Aranhas e peixes ajudam a Marinha dos EUA a criar uma ferramenta para parar navios


O Centro de Pesquisa Naval dos EUA na Cidade do Panamá, Flórida, começou a desenvolver novas armas para impedir navios em alto mar. É tentador bloquear o sistema de movimento de uma nave inimiga ou de uma nave suspeita por um certo tempo, a fim de permitir tempo e espaço para manobra.

Fotografia da experiência (NAVSEA)

Os meios modernos de parar navios são aquelas ou outras variações da chamada âncora marítima – extensões de linha com uma bóia e um pára-quedas de cone subaquático.

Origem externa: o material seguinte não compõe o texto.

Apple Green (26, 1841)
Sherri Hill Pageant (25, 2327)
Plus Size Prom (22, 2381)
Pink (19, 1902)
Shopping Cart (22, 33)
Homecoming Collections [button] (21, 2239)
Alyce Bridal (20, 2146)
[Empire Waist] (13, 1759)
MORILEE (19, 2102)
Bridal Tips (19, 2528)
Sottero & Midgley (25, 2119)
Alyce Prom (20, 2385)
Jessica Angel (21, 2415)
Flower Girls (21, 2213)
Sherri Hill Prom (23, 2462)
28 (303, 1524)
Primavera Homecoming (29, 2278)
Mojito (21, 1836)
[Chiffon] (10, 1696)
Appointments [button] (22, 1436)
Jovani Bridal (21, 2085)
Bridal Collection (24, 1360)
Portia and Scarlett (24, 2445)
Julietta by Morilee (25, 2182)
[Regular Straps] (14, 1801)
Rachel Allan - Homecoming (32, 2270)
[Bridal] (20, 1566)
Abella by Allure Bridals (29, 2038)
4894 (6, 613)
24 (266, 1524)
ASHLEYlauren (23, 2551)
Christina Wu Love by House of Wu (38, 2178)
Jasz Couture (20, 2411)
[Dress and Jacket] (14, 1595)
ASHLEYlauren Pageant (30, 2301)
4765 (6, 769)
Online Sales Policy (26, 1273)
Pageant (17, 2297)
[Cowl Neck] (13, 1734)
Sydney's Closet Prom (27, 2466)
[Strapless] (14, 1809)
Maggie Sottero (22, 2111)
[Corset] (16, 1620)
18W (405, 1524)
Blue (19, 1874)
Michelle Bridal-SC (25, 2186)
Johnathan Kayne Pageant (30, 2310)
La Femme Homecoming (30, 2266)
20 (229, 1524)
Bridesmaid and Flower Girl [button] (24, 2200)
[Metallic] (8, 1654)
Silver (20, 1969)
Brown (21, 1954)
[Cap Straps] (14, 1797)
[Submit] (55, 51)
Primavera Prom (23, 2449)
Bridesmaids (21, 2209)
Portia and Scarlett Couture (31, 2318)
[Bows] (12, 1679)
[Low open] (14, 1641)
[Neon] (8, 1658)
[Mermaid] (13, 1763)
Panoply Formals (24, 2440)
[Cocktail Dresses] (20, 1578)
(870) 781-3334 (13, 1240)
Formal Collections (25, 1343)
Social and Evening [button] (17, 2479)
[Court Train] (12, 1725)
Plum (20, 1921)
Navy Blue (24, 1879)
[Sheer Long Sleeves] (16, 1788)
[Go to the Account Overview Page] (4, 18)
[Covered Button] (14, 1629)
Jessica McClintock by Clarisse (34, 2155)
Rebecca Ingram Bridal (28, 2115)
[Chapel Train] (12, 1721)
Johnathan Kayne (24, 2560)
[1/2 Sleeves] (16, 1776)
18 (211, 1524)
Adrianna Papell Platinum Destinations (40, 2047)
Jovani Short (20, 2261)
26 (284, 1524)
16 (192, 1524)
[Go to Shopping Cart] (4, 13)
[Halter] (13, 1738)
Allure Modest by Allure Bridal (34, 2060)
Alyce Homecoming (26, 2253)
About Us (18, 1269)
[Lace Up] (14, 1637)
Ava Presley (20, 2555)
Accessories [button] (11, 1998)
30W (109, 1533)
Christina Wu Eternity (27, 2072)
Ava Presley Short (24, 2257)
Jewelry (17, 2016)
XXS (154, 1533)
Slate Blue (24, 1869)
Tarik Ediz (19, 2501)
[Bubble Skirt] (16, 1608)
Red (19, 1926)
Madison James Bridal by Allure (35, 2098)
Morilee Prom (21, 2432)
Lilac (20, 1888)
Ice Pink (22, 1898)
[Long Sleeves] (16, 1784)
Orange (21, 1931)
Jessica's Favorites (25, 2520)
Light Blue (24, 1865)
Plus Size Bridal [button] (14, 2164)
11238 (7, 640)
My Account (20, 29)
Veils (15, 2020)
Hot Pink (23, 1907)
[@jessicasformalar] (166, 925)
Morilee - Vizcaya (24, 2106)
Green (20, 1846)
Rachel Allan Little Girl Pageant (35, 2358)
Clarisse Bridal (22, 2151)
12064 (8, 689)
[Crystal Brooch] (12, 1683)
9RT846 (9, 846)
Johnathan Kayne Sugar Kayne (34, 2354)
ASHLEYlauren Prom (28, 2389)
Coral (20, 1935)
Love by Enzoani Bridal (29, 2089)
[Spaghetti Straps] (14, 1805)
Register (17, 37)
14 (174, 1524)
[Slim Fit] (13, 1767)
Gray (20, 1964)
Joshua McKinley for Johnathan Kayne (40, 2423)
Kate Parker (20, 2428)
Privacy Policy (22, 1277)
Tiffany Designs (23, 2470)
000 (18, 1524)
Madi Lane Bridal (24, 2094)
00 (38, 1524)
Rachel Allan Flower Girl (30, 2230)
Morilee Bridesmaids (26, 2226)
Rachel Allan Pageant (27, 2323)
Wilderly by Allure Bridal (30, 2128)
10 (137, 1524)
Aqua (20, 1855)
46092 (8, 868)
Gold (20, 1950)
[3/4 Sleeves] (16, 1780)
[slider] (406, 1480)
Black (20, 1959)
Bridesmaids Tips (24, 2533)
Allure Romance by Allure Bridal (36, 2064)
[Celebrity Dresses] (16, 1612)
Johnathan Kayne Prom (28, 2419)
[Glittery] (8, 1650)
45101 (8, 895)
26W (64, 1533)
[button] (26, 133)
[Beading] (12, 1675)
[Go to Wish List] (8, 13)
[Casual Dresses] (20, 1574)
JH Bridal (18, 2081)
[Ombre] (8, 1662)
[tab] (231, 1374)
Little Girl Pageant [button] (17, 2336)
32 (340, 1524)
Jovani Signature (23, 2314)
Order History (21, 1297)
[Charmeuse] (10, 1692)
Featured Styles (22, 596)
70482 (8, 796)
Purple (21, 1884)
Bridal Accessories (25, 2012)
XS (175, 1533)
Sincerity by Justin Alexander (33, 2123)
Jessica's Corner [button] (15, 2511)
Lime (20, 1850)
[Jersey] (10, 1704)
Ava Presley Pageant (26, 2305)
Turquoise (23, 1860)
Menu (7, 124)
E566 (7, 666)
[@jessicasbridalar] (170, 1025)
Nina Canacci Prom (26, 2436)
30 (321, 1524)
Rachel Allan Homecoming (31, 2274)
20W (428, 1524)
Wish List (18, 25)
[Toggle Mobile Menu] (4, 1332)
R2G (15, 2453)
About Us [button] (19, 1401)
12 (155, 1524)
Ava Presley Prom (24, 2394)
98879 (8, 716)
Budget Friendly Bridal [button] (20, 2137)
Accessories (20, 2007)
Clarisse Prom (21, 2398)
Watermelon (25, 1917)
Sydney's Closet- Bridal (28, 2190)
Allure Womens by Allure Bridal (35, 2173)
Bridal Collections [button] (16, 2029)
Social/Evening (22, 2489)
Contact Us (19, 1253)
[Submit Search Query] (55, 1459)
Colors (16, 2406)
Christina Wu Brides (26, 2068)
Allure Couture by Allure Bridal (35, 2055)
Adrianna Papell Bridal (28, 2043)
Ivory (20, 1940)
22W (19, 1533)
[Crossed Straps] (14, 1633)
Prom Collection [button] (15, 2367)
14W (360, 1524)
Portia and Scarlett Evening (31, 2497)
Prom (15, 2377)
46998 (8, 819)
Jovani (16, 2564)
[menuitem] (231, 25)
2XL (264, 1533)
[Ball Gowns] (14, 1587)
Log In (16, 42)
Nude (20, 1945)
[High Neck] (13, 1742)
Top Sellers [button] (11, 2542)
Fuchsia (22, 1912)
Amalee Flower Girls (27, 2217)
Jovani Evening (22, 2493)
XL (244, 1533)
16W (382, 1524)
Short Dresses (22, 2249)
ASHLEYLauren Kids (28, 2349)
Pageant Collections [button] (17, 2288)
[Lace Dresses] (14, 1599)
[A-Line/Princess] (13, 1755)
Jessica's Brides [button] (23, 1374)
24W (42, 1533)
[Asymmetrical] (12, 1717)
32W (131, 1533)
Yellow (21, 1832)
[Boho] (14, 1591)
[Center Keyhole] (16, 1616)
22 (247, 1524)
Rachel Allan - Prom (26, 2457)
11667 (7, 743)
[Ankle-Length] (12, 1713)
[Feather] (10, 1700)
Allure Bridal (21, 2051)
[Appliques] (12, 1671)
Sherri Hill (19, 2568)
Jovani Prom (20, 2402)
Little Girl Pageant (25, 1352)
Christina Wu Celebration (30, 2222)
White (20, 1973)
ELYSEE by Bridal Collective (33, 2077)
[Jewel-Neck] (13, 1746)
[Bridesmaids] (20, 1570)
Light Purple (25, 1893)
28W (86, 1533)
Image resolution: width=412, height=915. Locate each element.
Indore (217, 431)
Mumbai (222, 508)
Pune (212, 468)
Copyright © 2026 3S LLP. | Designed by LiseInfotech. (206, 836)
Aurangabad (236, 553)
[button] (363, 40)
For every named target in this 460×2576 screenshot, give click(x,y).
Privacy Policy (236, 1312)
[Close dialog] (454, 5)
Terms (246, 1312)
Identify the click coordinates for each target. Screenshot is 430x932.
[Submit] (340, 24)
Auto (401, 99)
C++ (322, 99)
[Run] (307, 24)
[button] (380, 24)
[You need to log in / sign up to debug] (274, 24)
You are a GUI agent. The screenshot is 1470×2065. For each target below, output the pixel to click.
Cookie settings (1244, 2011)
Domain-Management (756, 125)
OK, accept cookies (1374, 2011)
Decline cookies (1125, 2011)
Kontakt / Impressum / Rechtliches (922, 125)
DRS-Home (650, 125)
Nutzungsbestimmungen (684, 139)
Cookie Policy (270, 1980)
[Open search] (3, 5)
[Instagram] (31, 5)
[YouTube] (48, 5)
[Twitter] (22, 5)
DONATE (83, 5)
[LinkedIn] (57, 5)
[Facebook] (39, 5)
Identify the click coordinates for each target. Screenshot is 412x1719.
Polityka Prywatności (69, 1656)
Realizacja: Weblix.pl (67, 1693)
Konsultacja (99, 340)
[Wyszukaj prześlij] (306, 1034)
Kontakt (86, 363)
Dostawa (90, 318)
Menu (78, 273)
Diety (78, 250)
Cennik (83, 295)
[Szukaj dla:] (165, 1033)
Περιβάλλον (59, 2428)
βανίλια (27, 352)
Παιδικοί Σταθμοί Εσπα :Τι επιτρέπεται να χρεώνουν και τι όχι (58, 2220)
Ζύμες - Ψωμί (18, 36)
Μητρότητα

Mas esse método é complexo e funciona contra uma lista limitada de barcos. As forças armadas precisam de uma solução mais abrangente e, mais importante, reversível. Para que o navio parado no mar pudesse ser devolvido rapidamente, sem nenhum esforço e reparo especial. Propõe-se que essa ferramenta seja feita a partir de matéria orgânica sintetizada à base de muco de animais marinhos da classe das mixinas e proteínas sintéticas, com propriedades semelhantes às da teia usual.
A Universidade Militar dos Estados Unidos de Michigan, a Universidade Estadual de Utah e a Universidade Chapman estão ajudando a desenvolver novas tecnologias para navios de frenagem nos Estados Unidos. O programa de desenvolvimento é chamado MVSOT (Maritime Vessel Stopping Occlusion Technologies) ou tecnologia de parada de embarcações marítimas.
A substância sintetizada pelos pesquisadores consiste em muco reforçado com fibras proteicas. Em conjunto com a água do mar, o muco incha muitas vezes e as fibras dão a rigidez necessária à formação. Após o contato com a água do mar, a substância natural na atividade do mixina aumenta 10.000 vezes, servindo como um mecanismo de proteção para esses habitantes marinhos. No caso de usar esta ferramenta para parar navios, ela é enrolada em uma hélice, incha e toda a tração pára até que o parafuso seja limpo. A propósito, os militares enfatizam a simpatia ambiental da tecnologia. Nem um único peixe no mar sofrerá.

Fluxograma de Tecnologia (NAVSEA)

Os experimentos mostraram a alta eficiência da solução proposta e sua reversibilidade. A única questão é como será entregue na área de hélices dos navios? Na área da água do porto, isso pode ser resolvido levantando as cercas protetoras. O parafuso do intruso rasgará a cerca e a água entrará em suas estruturas danificadas, o que causará inchaço e um nódulo de muco na hélice. Mas e o mar aberto, e mesmo na frente do inimigo?